Fundraising Campaign to Save Ride2School

Melbourne, Victoria

Cycling advocacy group Bicycle Network has launched a fundraising campaign to help save its Ride2School program.

The program has been promoting physical activity among Australian school children for 17 years but its funding from the Victorian government ended in June, leaving the Ride2School under threat.

Bicycle Network initially set out to raise at least $50,000 before the end of the financial year, and earned a momentary reprieve for the program when the RACV donated $30,000.

Bicycle Network CEO Alison McCormack said the RACV contribution, combined with another $17,800 raising by the community and the advocacy group’s members, took the total close to that $50,000 target.

“The initial fundraising amount will allow us to continue to work with a handful of the schools on our existing list, but there are many more that will miss out.

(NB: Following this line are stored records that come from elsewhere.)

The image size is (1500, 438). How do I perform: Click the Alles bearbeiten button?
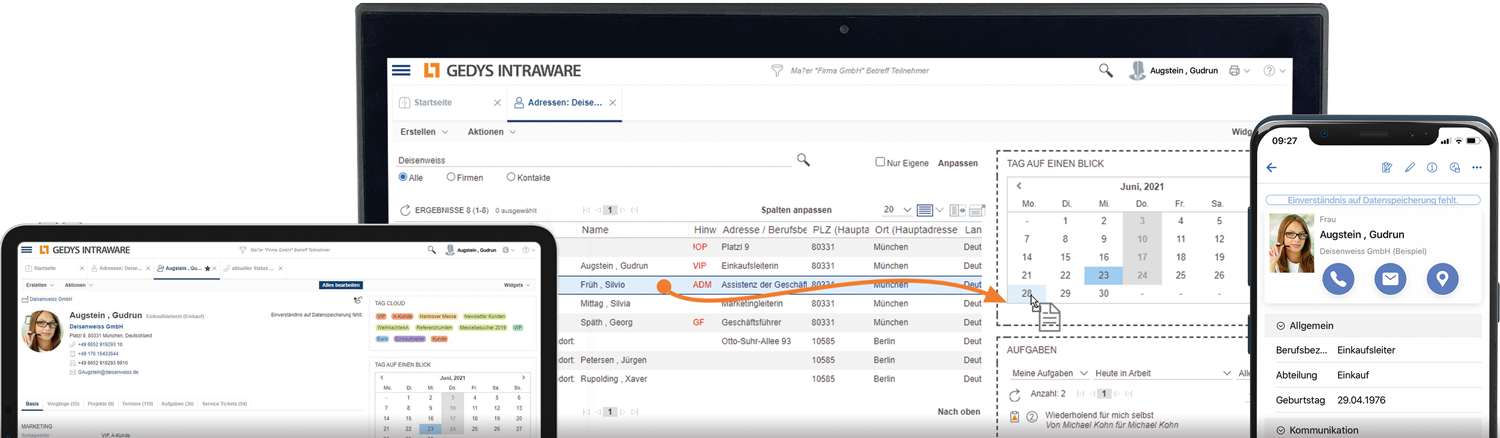point(340,285)
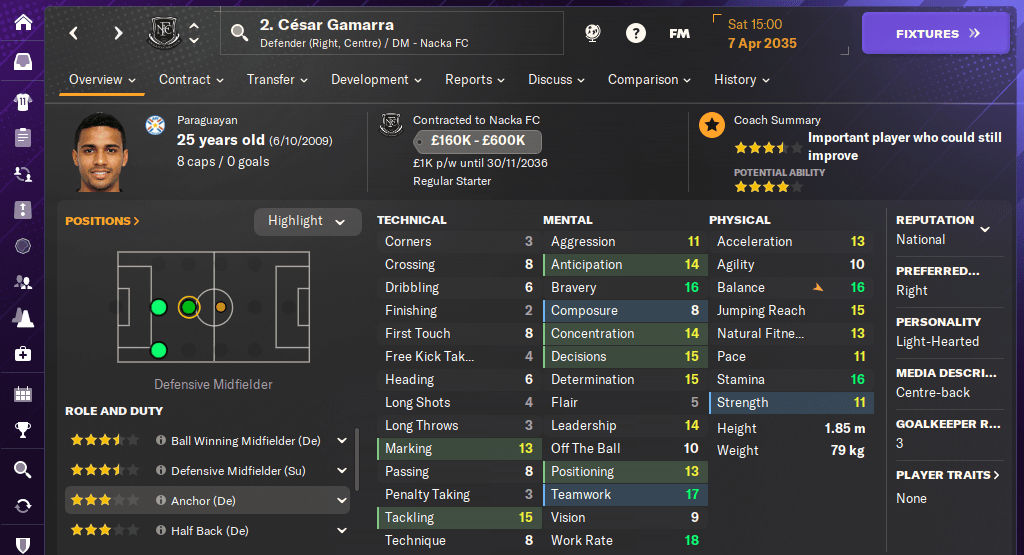
Task: Open the Development tab menu
Action: click(x=376, y=80)
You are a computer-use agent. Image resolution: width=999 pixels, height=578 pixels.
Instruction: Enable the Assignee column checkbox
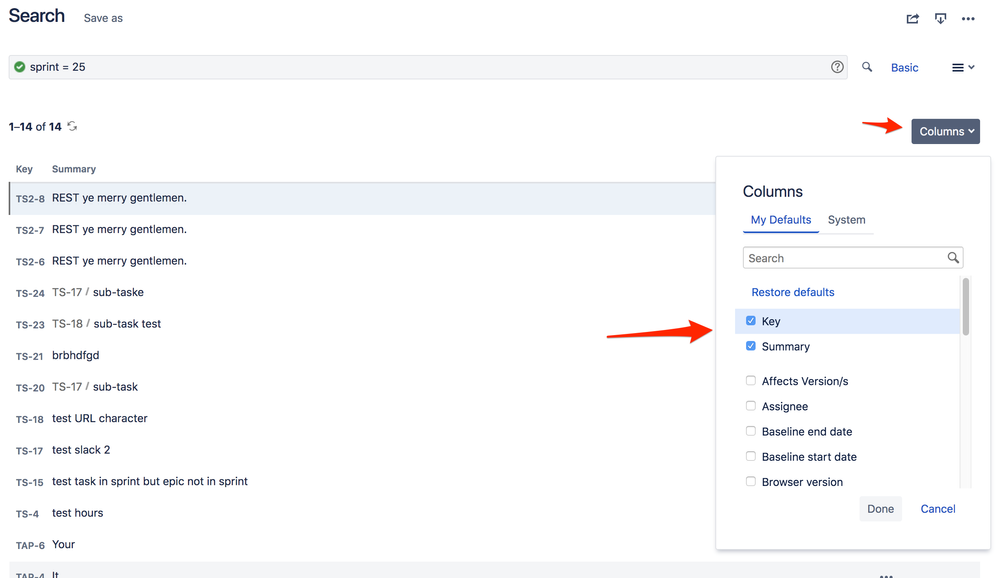click(x=751, y=406)
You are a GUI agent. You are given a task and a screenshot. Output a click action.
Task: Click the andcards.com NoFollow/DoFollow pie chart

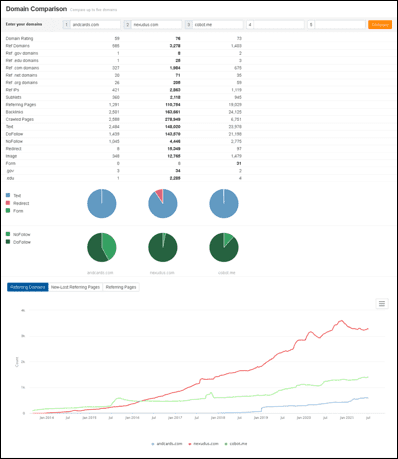(102, 247)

We also have a long waiting list of new schools that have never experienced the benefits of Ride2School,” Alison said in a statement from the organisation.

“We are encouraged by the interest and have since increased our overall target to $100,000, but even that will only buy us a short amount of time.”

She said the fundraising campaign, the first of its kind run by the member-based bike riding organisation, had received overwhelming support in the past few weeks.

“People have told us the program means too much to too many people to let it end, and they have encouraged us to keep up the fight,” Alison explained.

Sport and Recreation Victoria announced it would discontinue its annual funding of $700,000 in June because of the introduction of a new active transport program in the State Budget.

Bicycle Network began the pioneering Ride2School program in 2006 to combat a dramatic decline in the number of children riding or walking to school.

Each year, Ride2School supports thousands of students in schools across Victoria to learn bike and road safety skills and empowers them to adopt healthy habits.

It also supports schools to develop safe routes that encourage children to travel actively and helps build robust communities.

In the past two years alone, the program has:

  • Set new records to get nearly 500,000 kids involved in National Ride2School Day, Australia’s biggest day of active travel.
  • Developed travel maps for more than 30,000 kids to actively travel to school safely.
  • Achieved an active travel rate at participating schools that is nearly double the national average.
  • Offered the organisation’s award-winning Mind.Body.Pedal program to hundreds of female-identifying and gender-diverse students.
  • Built bike parking for 17 schools.